Alpha2-adrenergic receptors in spiral ganglion neurons may mediate protective effects of brimonidine and yohimbine against glutamate and hydrogen peroxide toxicity

Brimonidine, an alpha2-adrenergic receptor (α2-AR) agonist, is thought to be neuroprotective in some types of neurons via the activation of α2-AR. However, it is still unknown whether the α2-ARs exist in cochlear spiral ganglion neurons (SGNs). The authors aimed to demonstrate the presence and localization of α2-ARs in rat-cultured SGNs and to investigate the effect of brimonidine on glutamate- and hydrogen peroxide (H2O2)-induced damage in the primary-cultured rat SGNs.
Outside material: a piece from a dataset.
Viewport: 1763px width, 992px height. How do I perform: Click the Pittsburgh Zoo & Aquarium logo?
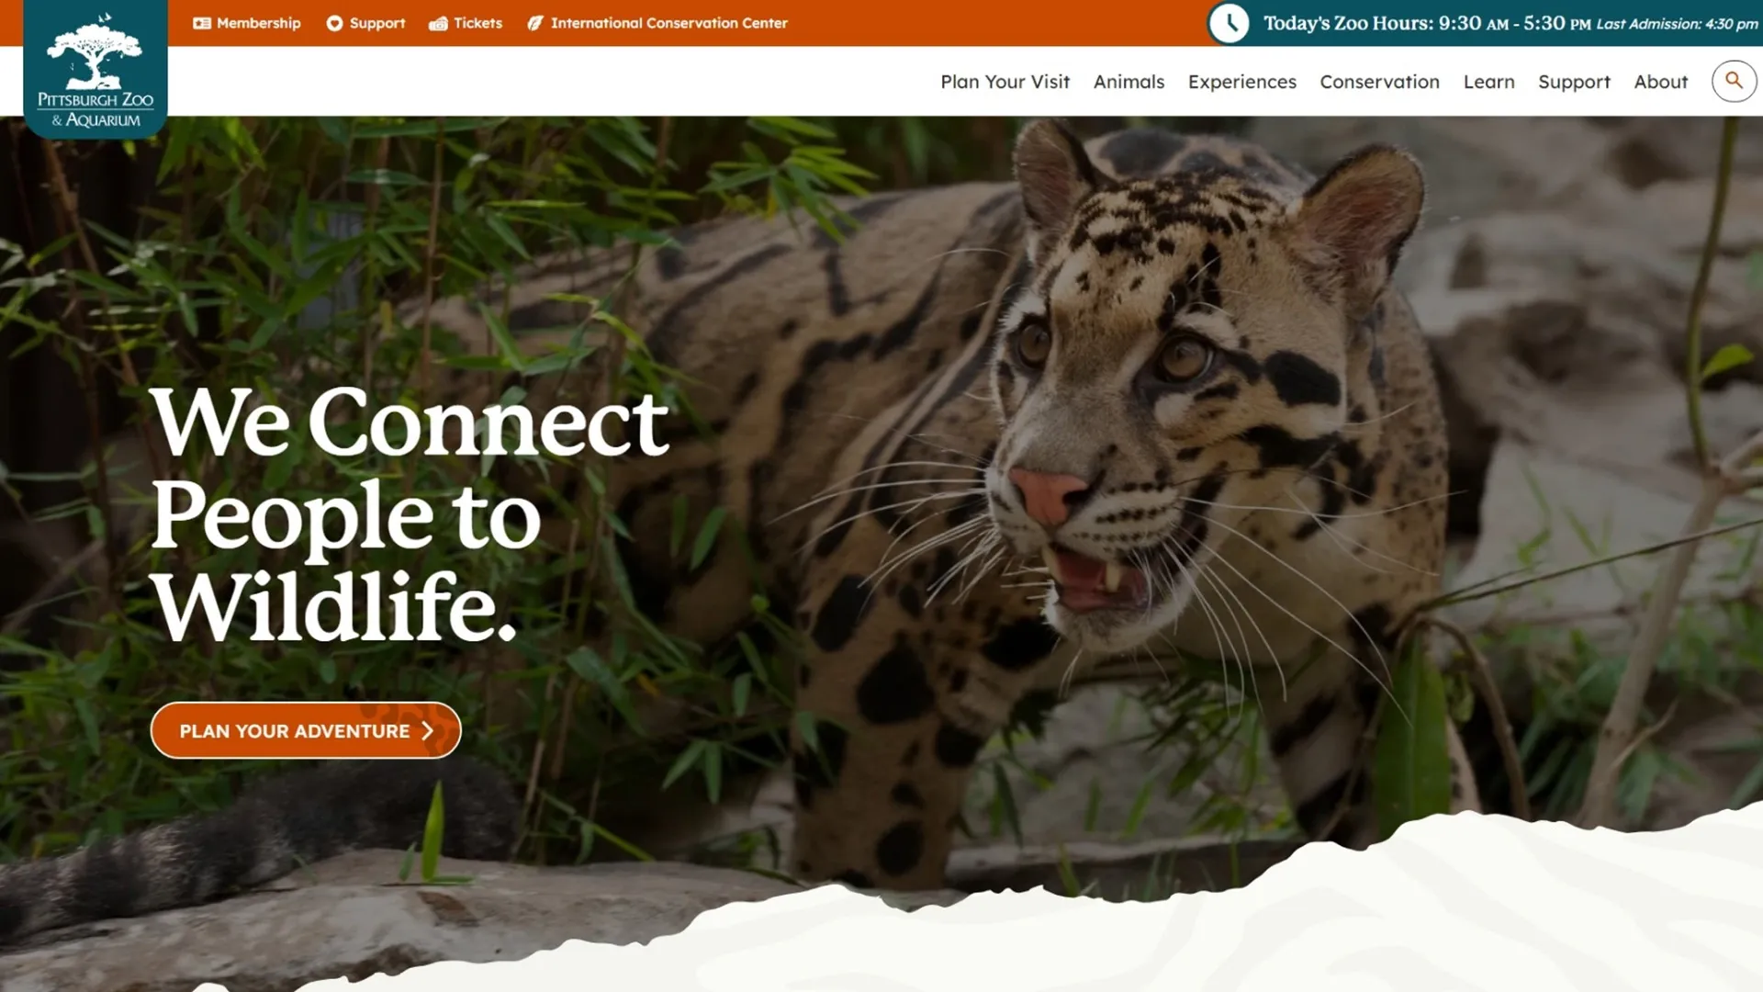tap(95, 69)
The expression of α2-ARs was determined by reverse transcription-polymerase chain reaction, Western blot analysis and immunofluorescence. Then SGNs were exposed to glutamate or H2O2 respectively with or without brimonidine. Cell viability was measured by 3-(4,5-dimethylthiazol-2-yl)-2,5-diphenyl tetrazolium bromide assay. Apoptosis was determined by acridine orange and Hoechst 33342/propidium iodide double staining. The protein expressions of α2-ARs, Bax, Bcl-2, Caspase-9, Caspase-3, p-ERK1/2, iNOS, and artemin were determined by Western blot respectively. The cell viability was markedly reduced after exposure of glutamate (1 mM) or H2O2 (300 μM) to SGNs. Treatment with brimonidine protected SGNs against glutamate- or H2O2-induced cell damage, enhanced SGNs survival, decreased the elevation of Bax, Caspase-9, Caspase-3, p-ERK1/2, and artemin triggered by glutamate or H2O2, and altered the expressions of Bcl-2 and iNOS. These protective effects of brimonidine can be reversed by yohimbine. Overall, the study describes the localization of α2-ARs in rat-cultured SGNs and indicates that brimonidine, which may work directly via interaction with α2-ARs, attenuates glutamate- and H2O2-induced damage in SGNs by Caspase-dependent modes as well as Caspase-independent modes.

83Highlights► α2-ARs exist in rat SGNs. ► Brimonidine protects SGNs from apoptosis against glutamate and H2O2 insults. ► This neuroprotection is directly mediated via α2-ARs. ► Caspase-dependent modes and Caspase-independent modes are involved in this neuroprotection.